» **課題**:
「Find the location of a particular element. Image」を含む行から始め、記録の最後の行までを、両端も含めてそのまま抜き出してください。画像は答えに入れないでください。

[項目の位置の記録]
· · · · · · ·

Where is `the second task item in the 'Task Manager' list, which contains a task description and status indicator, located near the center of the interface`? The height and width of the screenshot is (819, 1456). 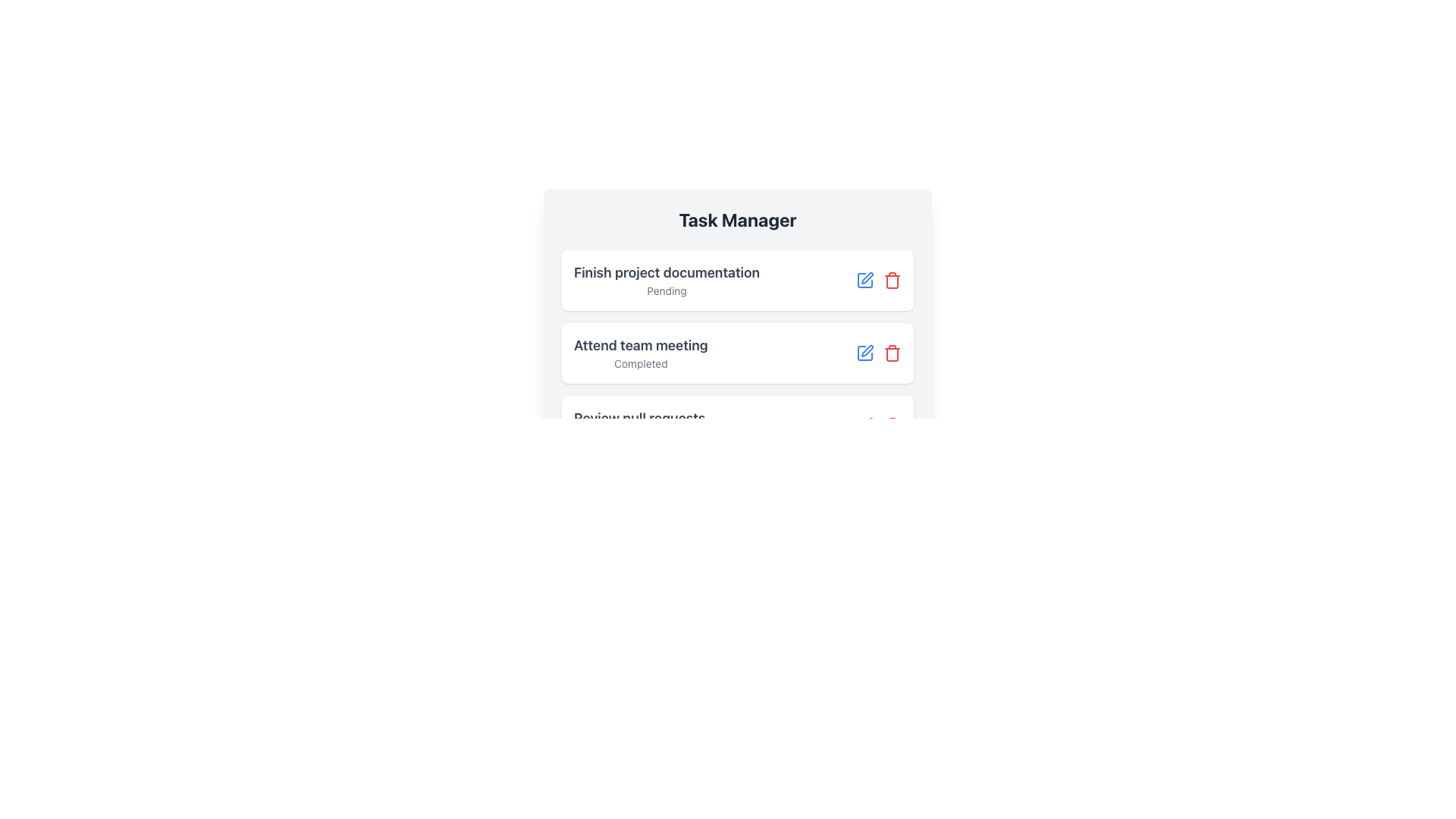 the second task item in the 'Task Manager' list, which contains a task description and status indicator, located near the center of the interface is located at coordinates (738, 353).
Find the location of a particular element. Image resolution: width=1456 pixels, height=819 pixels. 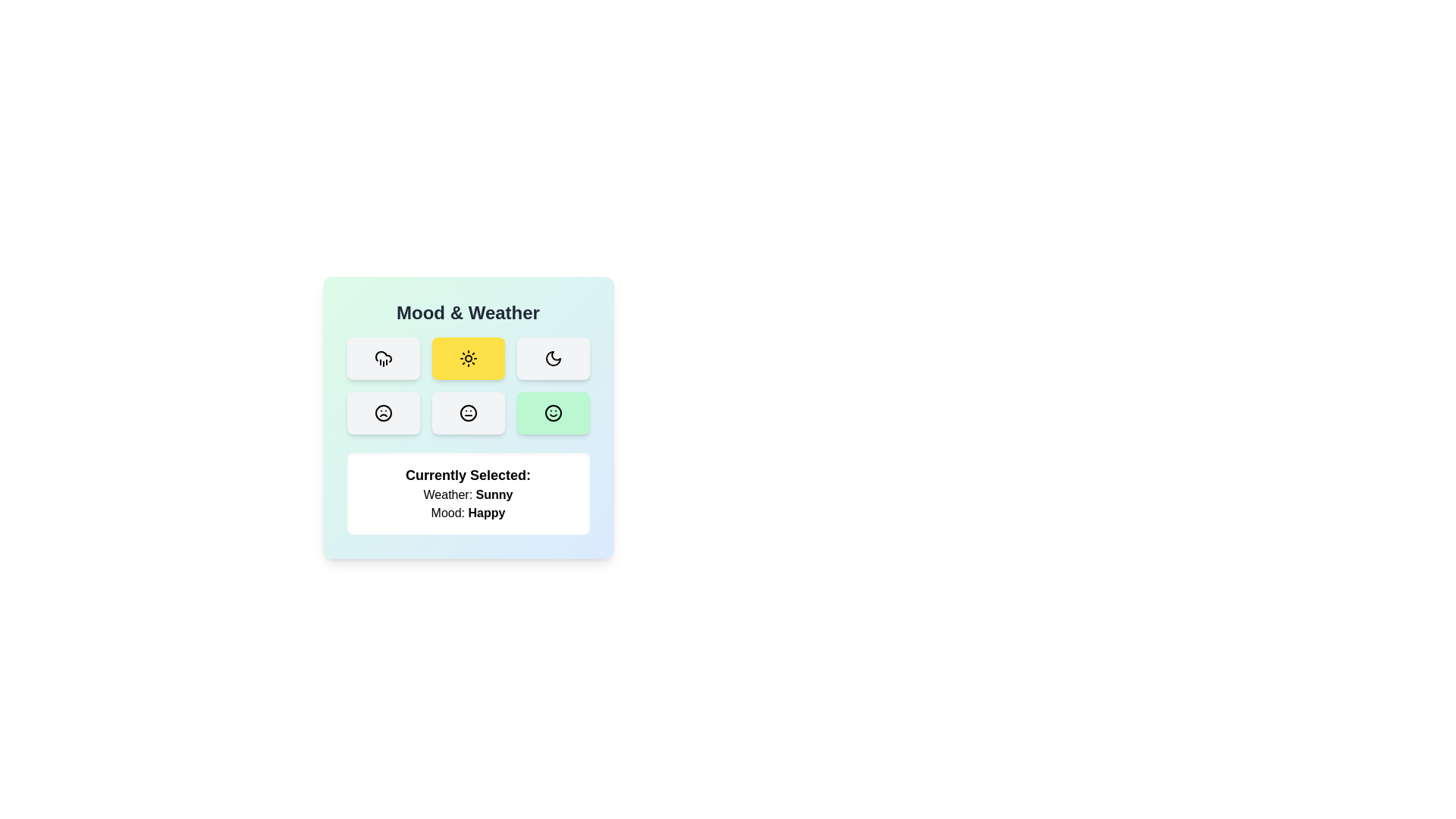

the 'Sunny' weather selection button located in the top row of the middle column of the grid is located at coordinates (467, 359).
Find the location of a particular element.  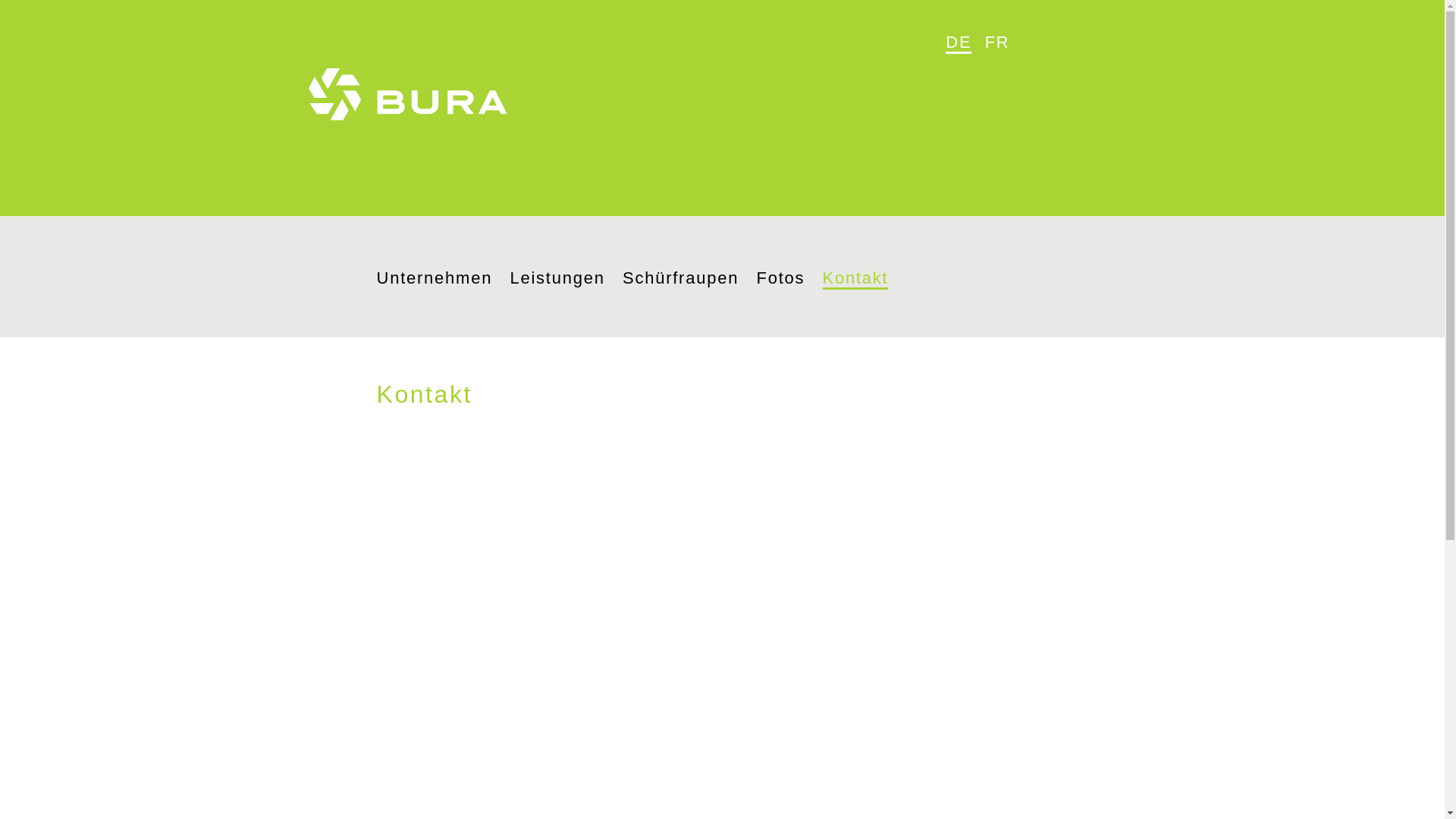

'Leistungen' is located at coordinates (510, 278).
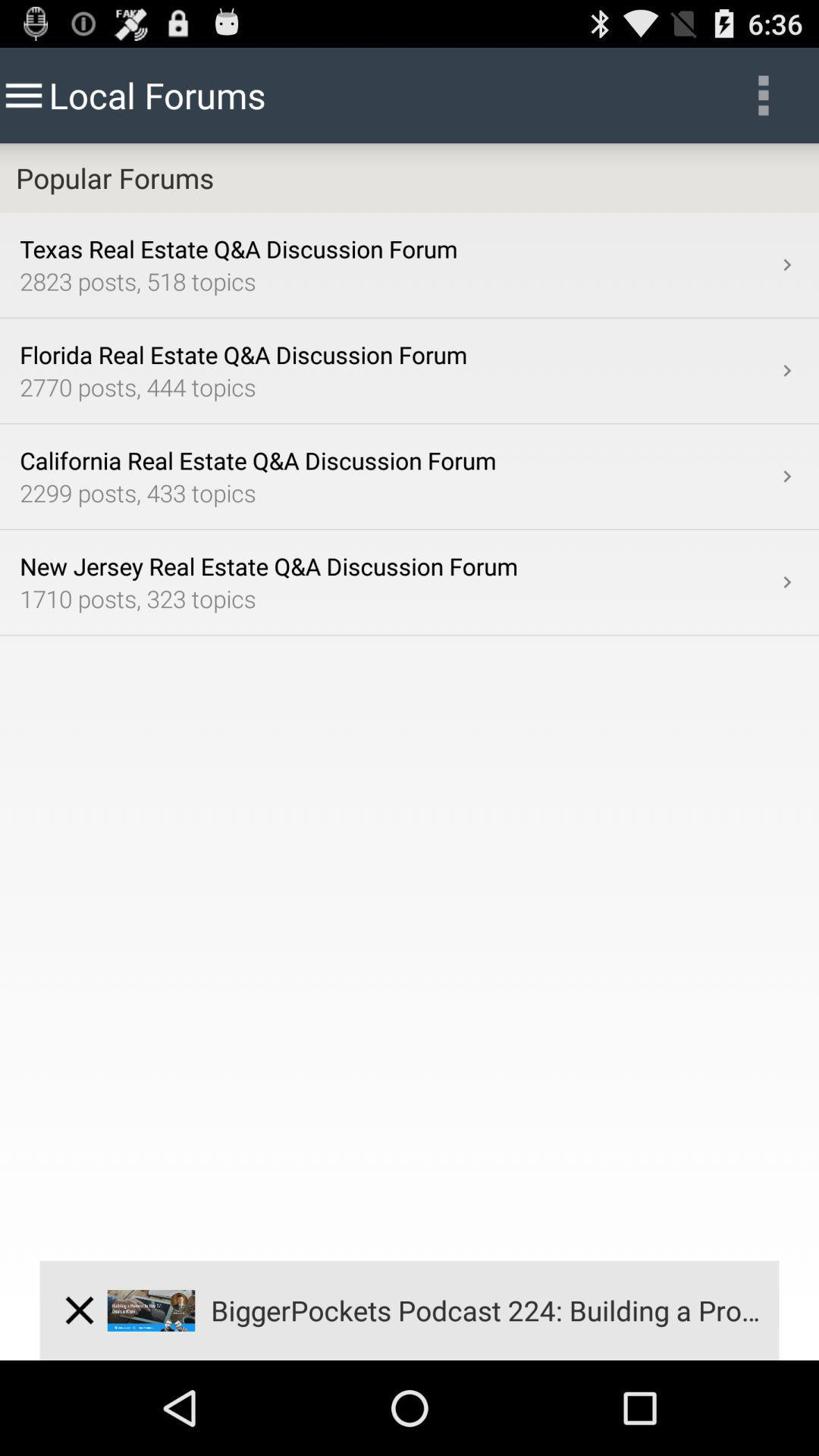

· · · · · · ·

» **解答**:
Find the location of a particular element. Image resolution: width=1456 pixels, height=819 pixels. 

the 'Sunny' weather selection button located in the top row of the middle column of the grid is located at coordinates (467, 359).
Find the location of a particular element.  

'Leistungen' is located at coordinates (510, 278).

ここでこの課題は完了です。